Thanks to new life breathed into the program by second-year coach James Franklin, the school has announced plans to build a hill or “berm” at the open end of Vanderbilt Stadium for fans attending Dores’ games this fall. The project will begin after Vandy’s spring scrimmage next week.
New SEC member Missouri has berm seating at one end of Faurot Field. Groves Stadium at Wake Forest — where Vandy played last season with a number of its administrators on hand — also features a berm area. Ditto Clemson’s and Virginia’s stadiums.
“I wouldn’t call it a hill,” VU de facto AD David Williams said at the announcement. “But it certainly won’t look like it’s looking now. Ours is on the line of, but not to the same effect as Wake’s. Wake’s is a natural hill. Ours is something we’re creating. With Wake’s, I think you enter at the top. Ours won’t be like that. I don’t think there’s any place that has it like this because ours is not going to be that huge.”
Hillside tickets are already available and Vanderbilt is targeting families for the area. According to Steve Walsh, the school’s director of sales and marketing:
“We want to appeal to fans with young kids… where their kids can run around and they can still watch the game and keep an eye on the kids. We want to make it more of a ‘blanket in the park’ thing.”

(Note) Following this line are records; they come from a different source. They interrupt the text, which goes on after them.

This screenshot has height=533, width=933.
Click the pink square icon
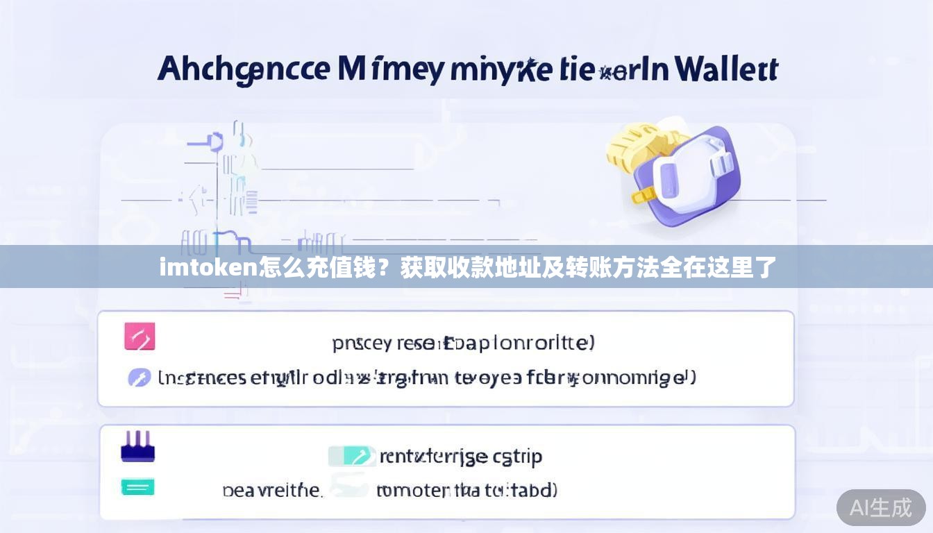(x=139, y=337)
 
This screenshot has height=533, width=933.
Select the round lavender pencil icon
(x=140, y=378)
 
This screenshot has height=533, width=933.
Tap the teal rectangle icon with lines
(x=137, y=487)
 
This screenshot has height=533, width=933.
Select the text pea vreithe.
(x=272, y=491)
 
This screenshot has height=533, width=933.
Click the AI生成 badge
(x=880, y=508)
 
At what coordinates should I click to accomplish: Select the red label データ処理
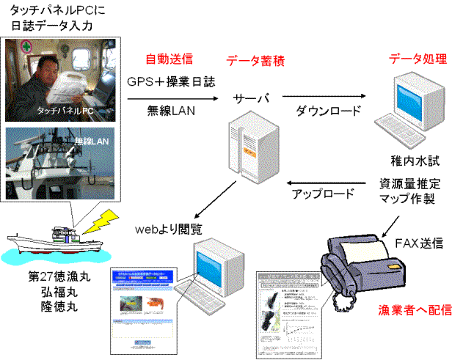pyautogui.click(x=416, y=59)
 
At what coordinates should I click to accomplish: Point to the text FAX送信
pyautogui.click(x=419, y=243)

The Dores’ coach would like bigger and better things added to the stadium eventually, but Franklin says this is a start. “There have been discussions of building a football complex there. There have been discussions of closing the stadium in (with permanent seating). But until we prove we have a demand for those things, it’s hard to justify.”

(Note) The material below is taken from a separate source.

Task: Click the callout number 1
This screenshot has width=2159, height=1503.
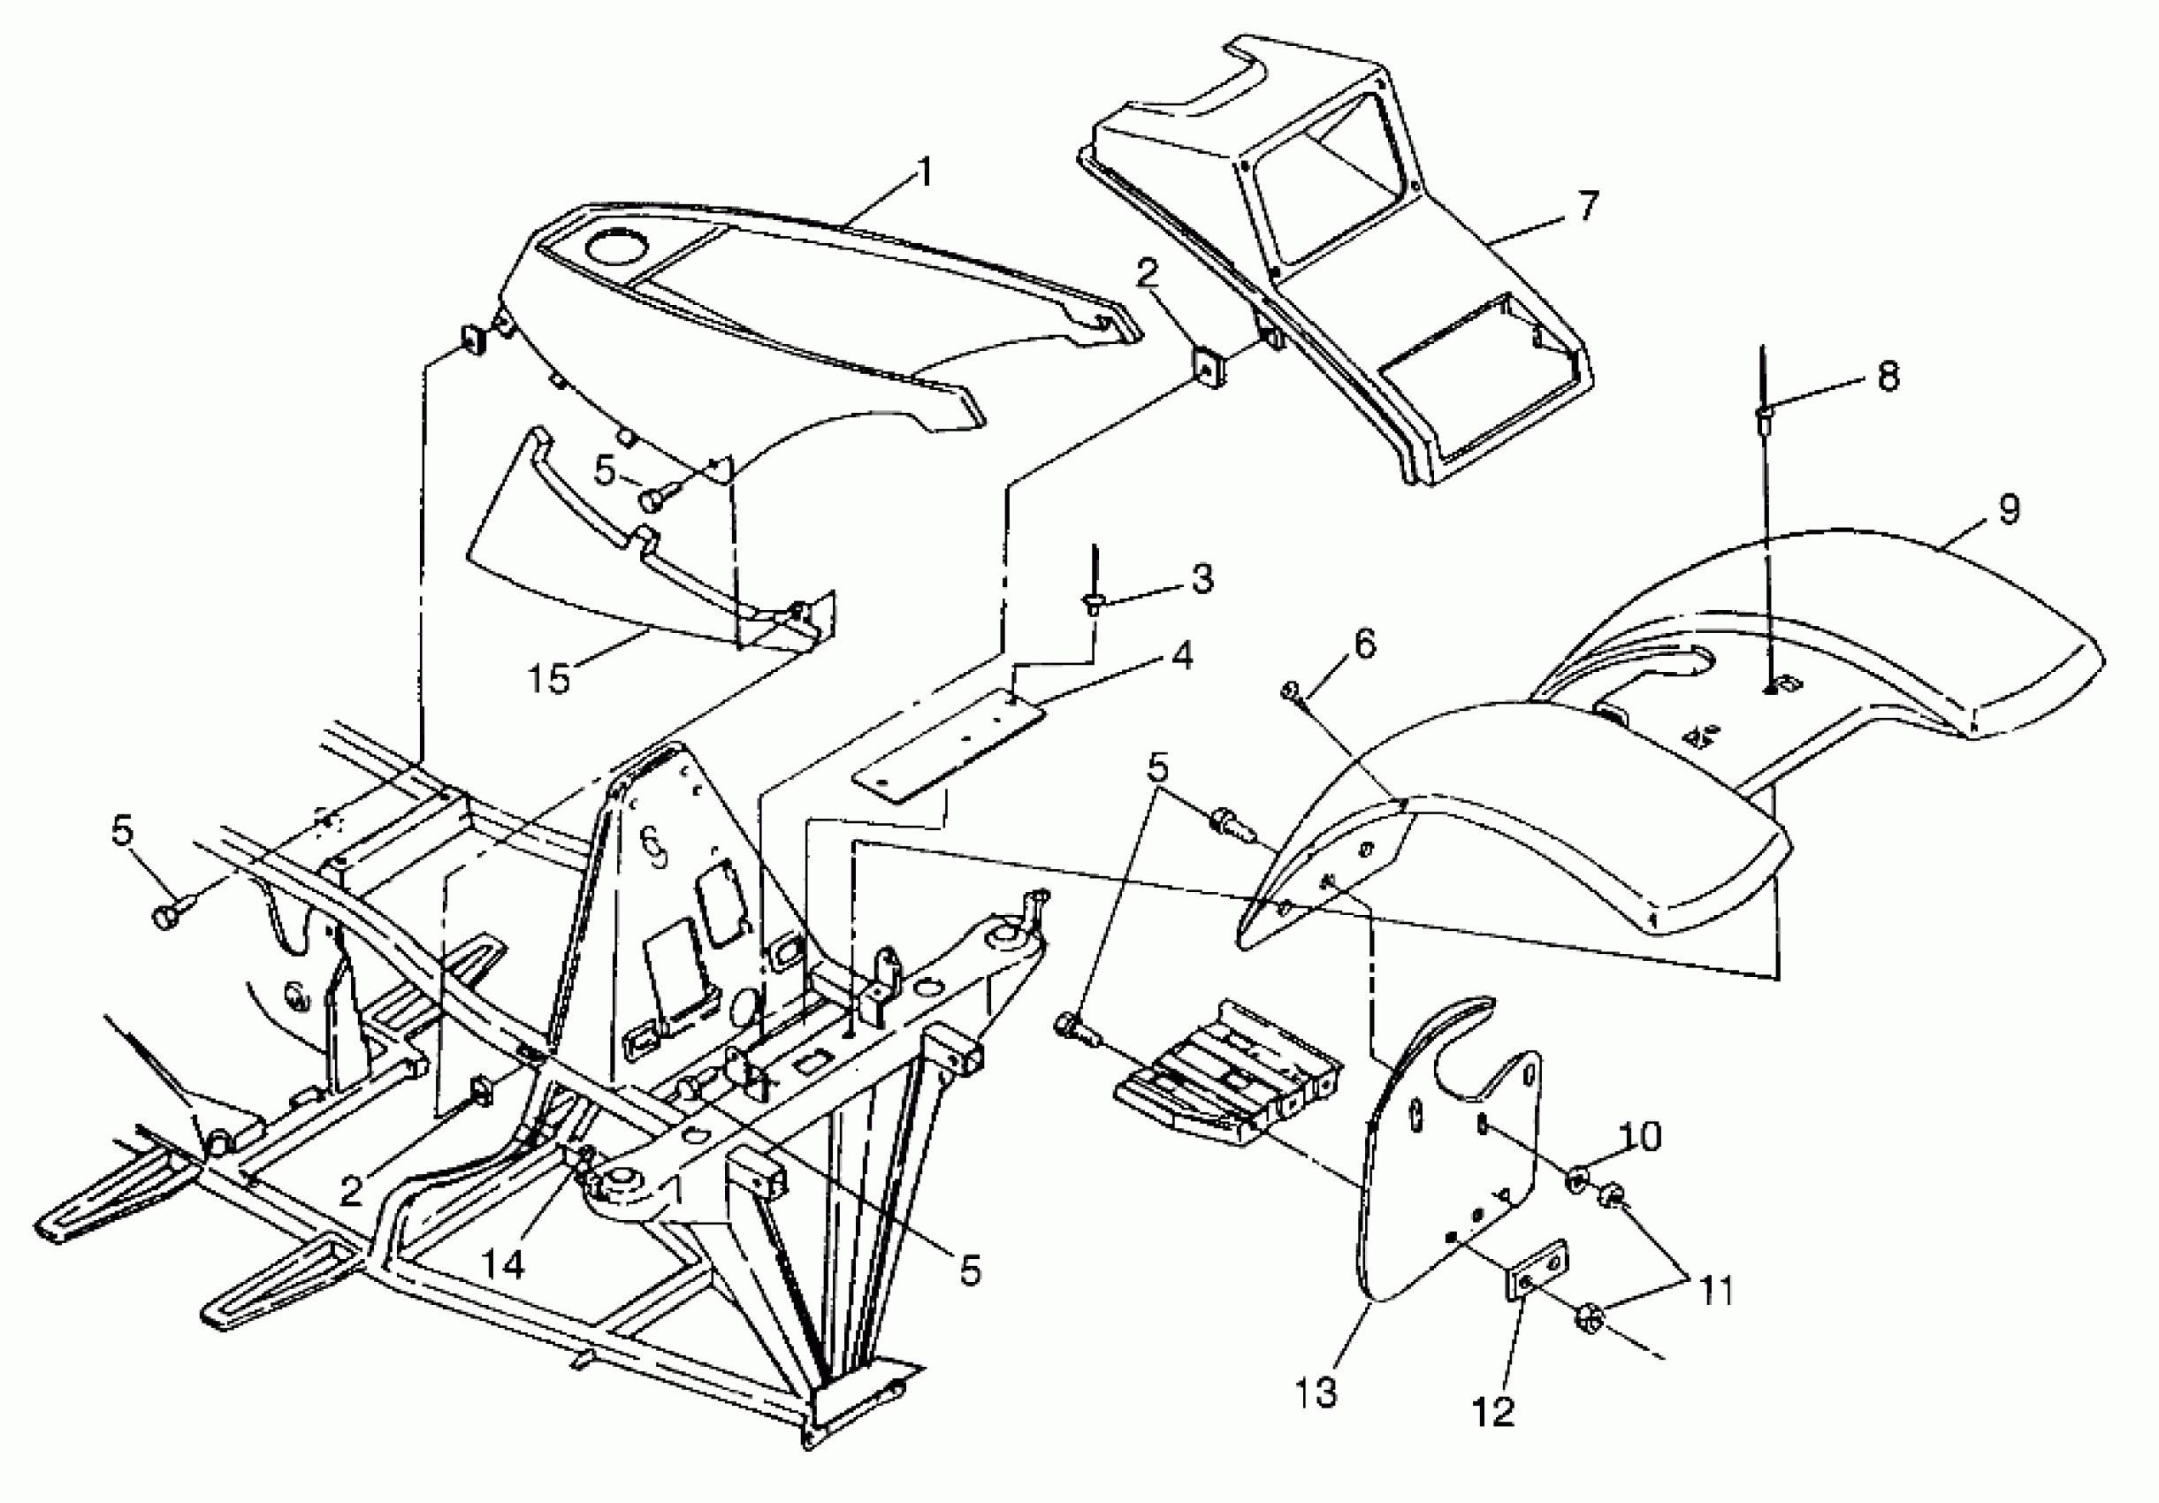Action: [926, 173]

He added: “This is a way to do something inexpensive, relatively speaking, that isn’t permanent. It can be bulldozed if we decide (to do something different in the future).”
Vanderbilt fans proved last bowl season that they would travel by gobbling up their allotment of tickets for the Liberty Bowl in Memphis. Now they’re being given another chance to step up and support what Franklin, Williams and Vanderbilt are attempting to build.
And that’s an honest to God SEC football program in Nashville.